Task inputs:
---+---

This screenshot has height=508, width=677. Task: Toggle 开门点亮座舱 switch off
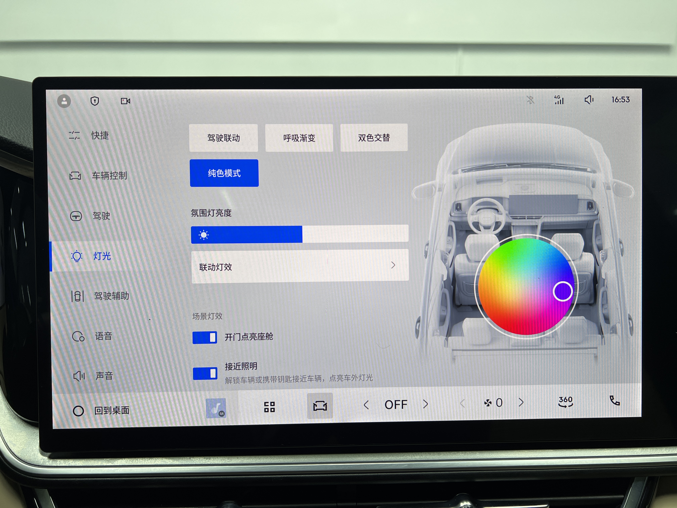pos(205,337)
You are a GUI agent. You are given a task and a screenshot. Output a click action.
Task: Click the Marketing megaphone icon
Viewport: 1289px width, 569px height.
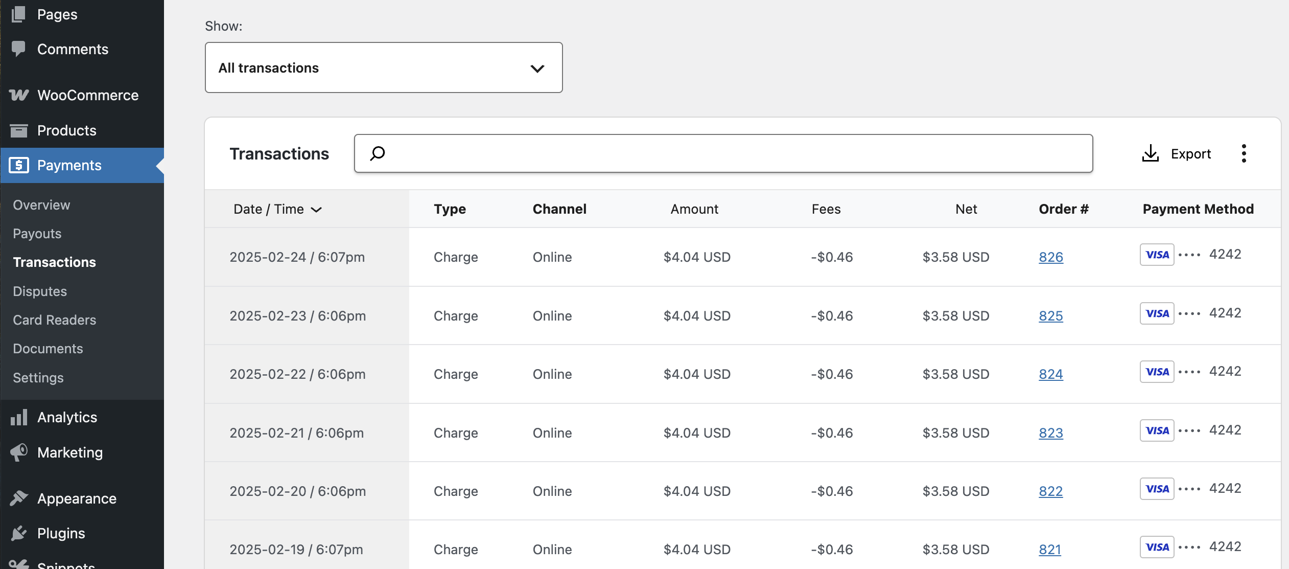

---+---

Exercise objective: Leaving out all pictures, print exactly the lines above from the one containing "You are a GUI" through the last line of the entries.

Response area:
You are a GUI agent. You are given a task and a screenshot. Output a click action.
Task: Click the Marketing megaphone icon
Viewport: 1289px width, 569px height.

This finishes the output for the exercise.